* PROBLEM STATEMENT: Copy out in full each of the lines below that contains the word "Open". Capital and lowercase letters count as different.

★ ★ ★ ★

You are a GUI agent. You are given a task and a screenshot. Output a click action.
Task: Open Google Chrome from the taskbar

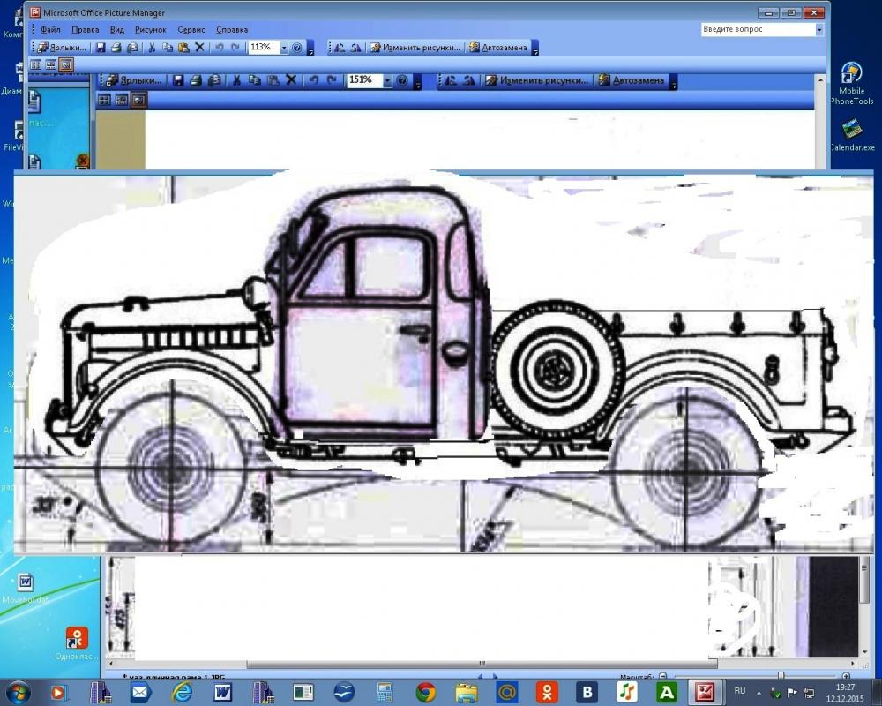click(x=426, y=691)
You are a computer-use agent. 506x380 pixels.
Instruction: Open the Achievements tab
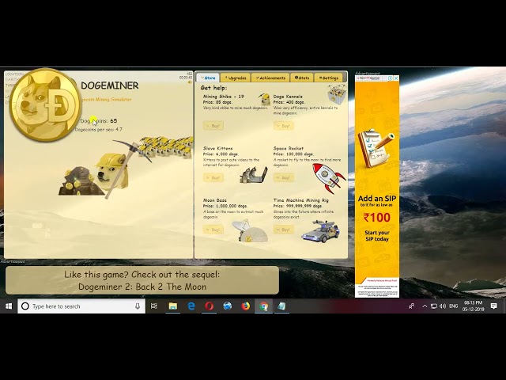point(271,78)
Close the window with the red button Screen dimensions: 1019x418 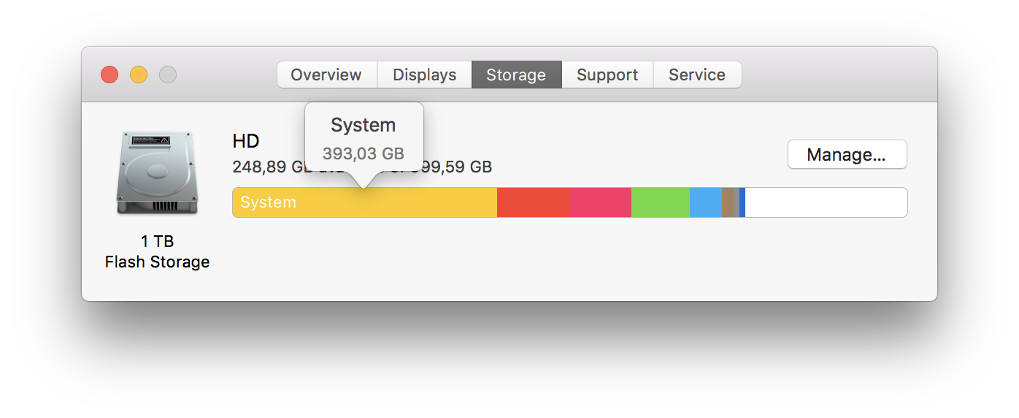pyautogui.click(x=109, y=75)
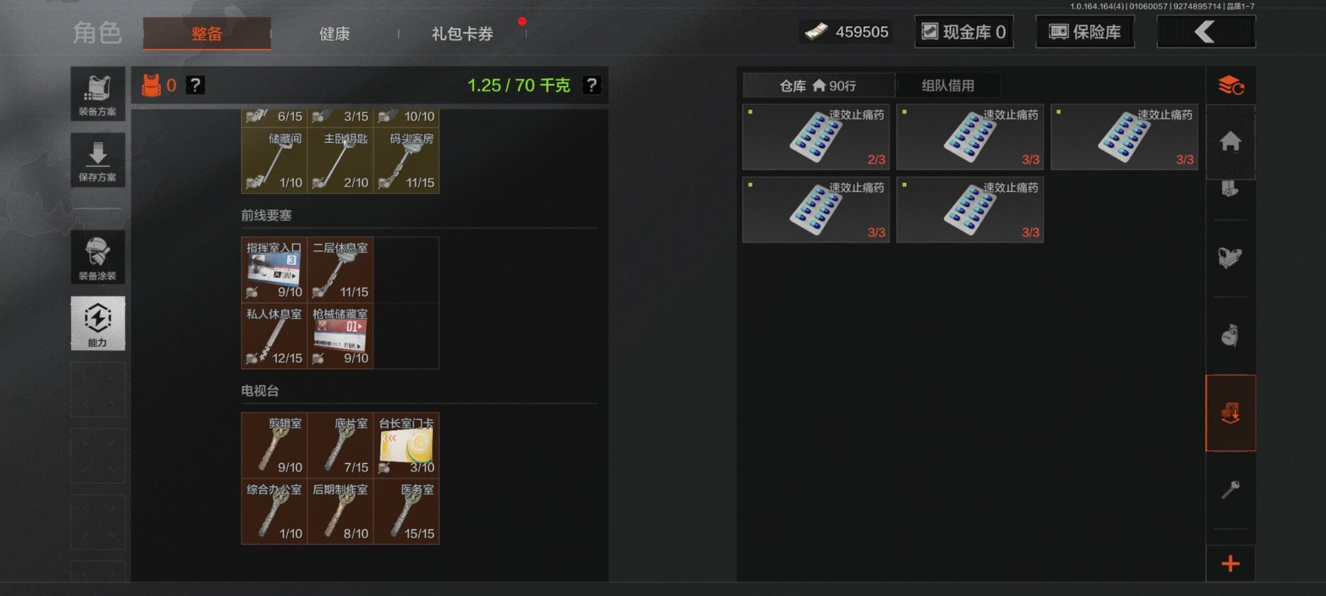
Task: Select the 台长室门卡 key card
Action: click(x=406, y=446)
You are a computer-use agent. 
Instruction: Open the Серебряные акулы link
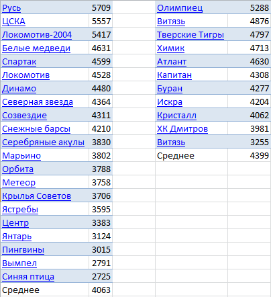pos(43,142)
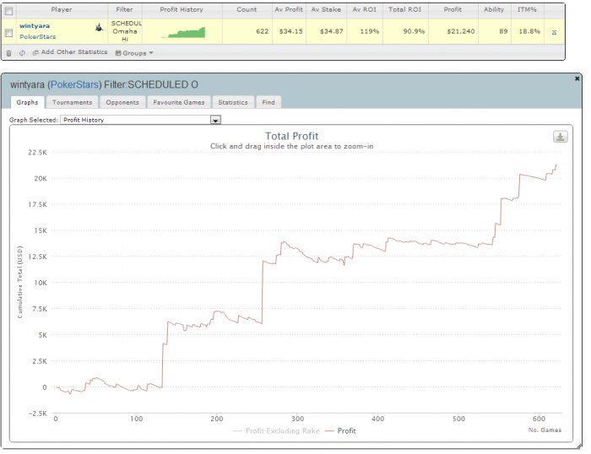
Task: Click the trash delete icon below table
Action: (9, 53)
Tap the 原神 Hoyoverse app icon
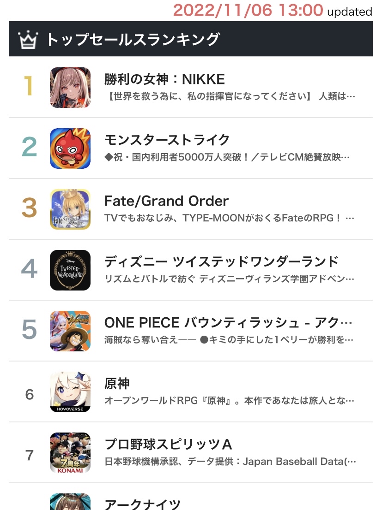 click(x=70, y=391)
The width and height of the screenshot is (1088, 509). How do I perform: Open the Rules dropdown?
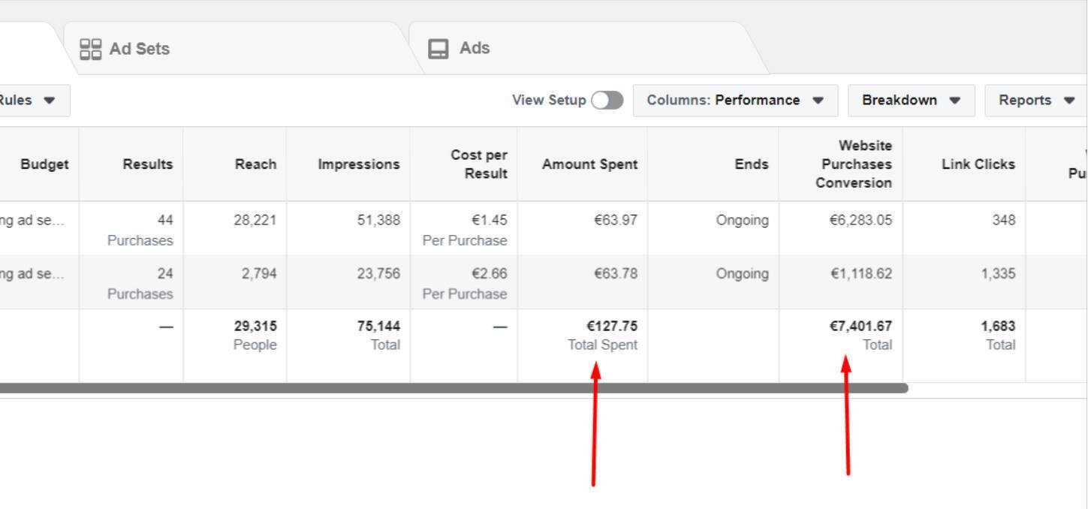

★ ★ ★ ★

* ANSWER IN FULL:
Task: Open Google Chrome from the taskbar
Instruction: Open the Achievements tab
Instruction: Open the Серебряные акулы link
The width and height of the screenshot is (1088, 509). How do I perform: Open the Rules dropdown?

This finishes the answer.